The crowd explodes, clapping with a furiousness as the tale comes to an end. The music resumes and everyone leaps to their feet dancing. Duncan makes his way through, weaving around the dancers with the skill of a man used to the field of battle. When he stands before me, his musky scent fills my senses.

“Might I have this dance?” he asks, holding out his hand.

There’s a fluttering sensation in my chest and tears well in my eyes. Biting my lip, I nod as I take his hand. His smile breaks across his face like the sun bursting past the horizon. The tune is a lively, quick beat. I’ve never been much of a dancer, much less knowing the style of dance being done here, but I let him take the lead.

As we step onto the open ground and join the others, it feels natural. Right. As if this really isn’t something new at all.

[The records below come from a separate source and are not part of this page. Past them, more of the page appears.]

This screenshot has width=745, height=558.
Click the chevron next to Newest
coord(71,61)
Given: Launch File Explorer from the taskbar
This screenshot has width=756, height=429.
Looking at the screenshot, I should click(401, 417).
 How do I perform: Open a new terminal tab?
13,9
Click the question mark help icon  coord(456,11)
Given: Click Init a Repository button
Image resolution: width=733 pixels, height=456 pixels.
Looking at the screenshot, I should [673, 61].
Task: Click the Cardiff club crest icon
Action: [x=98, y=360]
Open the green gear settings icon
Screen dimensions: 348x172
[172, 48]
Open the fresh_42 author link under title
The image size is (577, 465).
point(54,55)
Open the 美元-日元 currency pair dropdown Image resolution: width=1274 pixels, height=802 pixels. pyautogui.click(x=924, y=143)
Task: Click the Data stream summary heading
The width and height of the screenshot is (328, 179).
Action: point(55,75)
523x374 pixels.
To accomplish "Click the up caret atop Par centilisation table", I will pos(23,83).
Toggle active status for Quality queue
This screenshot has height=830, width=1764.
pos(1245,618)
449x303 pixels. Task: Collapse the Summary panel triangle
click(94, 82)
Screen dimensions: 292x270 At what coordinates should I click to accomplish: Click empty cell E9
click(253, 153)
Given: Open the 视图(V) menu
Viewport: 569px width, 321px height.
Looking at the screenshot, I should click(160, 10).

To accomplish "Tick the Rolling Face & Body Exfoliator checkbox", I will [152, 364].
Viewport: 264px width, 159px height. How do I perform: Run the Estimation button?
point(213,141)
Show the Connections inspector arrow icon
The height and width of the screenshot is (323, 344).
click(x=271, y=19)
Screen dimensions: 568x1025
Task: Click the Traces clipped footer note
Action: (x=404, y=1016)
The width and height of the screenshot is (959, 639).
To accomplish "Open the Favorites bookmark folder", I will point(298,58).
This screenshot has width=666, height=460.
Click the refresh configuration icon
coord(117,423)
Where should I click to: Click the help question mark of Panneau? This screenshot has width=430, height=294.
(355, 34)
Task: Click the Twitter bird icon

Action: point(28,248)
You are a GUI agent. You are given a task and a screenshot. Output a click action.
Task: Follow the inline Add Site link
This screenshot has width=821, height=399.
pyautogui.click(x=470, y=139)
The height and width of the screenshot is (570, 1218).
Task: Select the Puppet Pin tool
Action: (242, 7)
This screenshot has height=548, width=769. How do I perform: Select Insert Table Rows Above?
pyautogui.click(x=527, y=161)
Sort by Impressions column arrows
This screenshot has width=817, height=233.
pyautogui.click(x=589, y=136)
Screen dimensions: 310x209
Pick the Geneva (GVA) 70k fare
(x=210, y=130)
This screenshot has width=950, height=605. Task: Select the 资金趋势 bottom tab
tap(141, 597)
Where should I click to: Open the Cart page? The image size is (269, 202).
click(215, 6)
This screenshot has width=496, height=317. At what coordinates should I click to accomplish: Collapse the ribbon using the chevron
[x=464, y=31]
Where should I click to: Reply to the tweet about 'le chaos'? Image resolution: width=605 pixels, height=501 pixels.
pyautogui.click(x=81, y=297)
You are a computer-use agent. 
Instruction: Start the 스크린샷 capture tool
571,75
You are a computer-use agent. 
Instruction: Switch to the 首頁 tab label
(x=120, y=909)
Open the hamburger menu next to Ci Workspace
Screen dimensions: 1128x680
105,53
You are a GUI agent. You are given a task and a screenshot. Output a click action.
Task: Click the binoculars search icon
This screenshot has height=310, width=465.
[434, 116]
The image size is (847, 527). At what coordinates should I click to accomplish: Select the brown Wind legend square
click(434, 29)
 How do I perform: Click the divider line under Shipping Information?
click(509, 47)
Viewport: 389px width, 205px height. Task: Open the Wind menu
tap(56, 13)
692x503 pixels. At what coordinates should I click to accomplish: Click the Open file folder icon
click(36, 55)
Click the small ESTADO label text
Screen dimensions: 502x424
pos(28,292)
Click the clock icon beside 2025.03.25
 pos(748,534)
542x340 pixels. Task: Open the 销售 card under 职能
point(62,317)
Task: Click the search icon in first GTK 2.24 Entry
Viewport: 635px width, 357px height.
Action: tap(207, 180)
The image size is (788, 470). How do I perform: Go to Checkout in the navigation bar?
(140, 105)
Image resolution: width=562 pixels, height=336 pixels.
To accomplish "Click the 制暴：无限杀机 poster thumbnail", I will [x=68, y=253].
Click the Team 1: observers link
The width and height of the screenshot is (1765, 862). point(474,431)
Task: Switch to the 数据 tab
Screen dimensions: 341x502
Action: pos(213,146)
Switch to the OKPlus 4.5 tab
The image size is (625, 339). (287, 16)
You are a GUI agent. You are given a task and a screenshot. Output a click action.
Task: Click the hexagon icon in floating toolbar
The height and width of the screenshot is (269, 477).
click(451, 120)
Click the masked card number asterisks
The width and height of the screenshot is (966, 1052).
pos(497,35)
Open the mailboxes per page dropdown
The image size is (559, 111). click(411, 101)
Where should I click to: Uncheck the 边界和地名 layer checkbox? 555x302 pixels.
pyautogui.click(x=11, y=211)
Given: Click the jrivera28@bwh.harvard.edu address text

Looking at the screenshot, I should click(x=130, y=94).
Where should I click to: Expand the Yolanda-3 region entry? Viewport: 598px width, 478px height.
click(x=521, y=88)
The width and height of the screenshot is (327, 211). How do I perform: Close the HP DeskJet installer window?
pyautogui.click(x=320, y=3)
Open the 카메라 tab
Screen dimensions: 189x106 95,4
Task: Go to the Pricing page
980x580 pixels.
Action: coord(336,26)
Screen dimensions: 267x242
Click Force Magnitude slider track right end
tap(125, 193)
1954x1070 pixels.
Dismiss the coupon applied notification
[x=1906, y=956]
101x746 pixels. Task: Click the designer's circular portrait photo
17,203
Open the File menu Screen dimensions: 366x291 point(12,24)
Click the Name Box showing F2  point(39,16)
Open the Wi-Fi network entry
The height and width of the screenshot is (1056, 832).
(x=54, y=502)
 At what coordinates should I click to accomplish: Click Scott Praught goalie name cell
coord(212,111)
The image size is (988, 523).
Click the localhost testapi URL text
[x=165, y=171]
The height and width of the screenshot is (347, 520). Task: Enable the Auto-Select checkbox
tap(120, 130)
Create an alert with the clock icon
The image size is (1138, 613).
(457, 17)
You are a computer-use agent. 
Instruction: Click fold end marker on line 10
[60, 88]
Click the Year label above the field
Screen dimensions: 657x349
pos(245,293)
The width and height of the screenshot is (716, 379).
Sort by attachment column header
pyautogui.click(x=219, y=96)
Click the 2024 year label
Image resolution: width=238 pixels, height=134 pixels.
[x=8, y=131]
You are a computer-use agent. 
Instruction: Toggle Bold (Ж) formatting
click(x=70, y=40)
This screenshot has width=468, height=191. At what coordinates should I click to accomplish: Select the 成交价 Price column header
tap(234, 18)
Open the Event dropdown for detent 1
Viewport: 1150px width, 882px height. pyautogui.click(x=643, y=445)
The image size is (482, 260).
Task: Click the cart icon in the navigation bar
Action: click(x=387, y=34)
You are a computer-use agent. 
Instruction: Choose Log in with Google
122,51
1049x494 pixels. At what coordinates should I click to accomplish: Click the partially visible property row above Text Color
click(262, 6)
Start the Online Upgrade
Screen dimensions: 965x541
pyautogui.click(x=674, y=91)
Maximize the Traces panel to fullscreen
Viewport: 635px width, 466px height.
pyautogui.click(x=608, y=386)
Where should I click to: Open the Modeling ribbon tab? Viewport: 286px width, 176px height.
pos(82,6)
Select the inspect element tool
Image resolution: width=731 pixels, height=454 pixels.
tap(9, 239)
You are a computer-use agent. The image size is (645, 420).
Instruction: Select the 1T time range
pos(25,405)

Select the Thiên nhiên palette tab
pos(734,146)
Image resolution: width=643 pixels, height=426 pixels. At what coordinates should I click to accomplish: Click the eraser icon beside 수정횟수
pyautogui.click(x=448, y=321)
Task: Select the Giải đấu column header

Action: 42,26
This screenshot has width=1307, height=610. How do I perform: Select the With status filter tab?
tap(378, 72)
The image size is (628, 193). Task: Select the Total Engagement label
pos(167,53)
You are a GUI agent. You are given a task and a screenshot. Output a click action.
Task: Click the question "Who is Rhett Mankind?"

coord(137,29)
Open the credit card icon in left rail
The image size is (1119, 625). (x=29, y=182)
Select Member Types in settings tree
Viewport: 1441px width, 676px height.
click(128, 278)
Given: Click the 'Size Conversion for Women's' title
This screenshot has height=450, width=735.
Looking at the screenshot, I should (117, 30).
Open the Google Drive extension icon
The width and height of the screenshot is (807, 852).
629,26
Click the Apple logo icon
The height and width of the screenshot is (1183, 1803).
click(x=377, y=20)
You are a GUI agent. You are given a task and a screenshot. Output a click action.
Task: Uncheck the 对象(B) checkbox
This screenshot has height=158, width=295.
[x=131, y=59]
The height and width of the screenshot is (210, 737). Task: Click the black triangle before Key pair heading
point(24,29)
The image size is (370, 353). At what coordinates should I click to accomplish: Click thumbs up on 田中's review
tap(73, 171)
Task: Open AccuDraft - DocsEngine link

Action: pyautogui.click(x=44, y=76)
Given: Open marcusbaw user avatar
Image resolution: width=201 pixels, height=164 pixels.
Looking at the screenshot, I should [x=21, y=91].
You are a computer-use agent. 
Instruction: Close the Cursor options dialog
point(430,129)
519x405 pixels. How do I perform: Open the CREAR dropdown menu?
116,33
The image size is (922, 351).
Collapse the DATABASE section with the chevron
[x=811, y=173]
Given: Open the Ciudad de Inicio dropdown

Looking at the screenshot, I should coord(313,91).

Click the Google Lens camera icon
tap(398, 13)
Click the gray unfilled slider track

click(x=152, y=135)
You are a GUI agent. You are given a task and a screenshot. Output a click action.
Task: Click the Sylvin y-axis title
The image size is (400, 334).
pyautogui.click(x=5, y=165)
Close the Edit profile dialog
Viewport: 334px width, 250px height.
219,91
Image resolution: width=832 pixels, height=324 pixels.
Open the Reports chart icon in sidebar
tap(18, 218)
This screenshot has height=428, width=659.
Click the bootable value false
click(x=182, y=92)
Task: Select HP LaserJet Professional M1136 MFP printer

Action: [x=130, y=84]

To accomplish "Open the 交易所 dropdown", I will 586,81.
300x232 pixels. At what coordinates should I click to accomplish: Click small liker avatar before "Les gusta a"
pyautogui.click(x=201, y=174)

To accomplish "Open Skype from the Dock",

He puts one arm behind his back, keeping my hand in his other. He rises onto the balls of his feet, and I mimic his motion. He bounces and kicks a foot out in time with the music. I stumble trying to imitate him and he laughs.

“Nae, m’lady, like this,” he says, holding me up by my arm.

He repeats the step. This time he moves slowly through the actions. The booze has definitely gone to my head. I giggle, and my head is light and my heart palpitating.

“Are you insulting the quality of my dance, sir?”

“No, m’lady,” he says smiling. “It’s quite fine… if’n you were a goat.”

“Ach,” I gasp, mimicking the sound Alesoun makes to me so often. “I cannot believe such an insult to my honor.”

I throw my free hand up to my forehead and look skyward as if I’m endlessly offended.

“M’lady, I will nae allow anyone to ever besmirch your honor.”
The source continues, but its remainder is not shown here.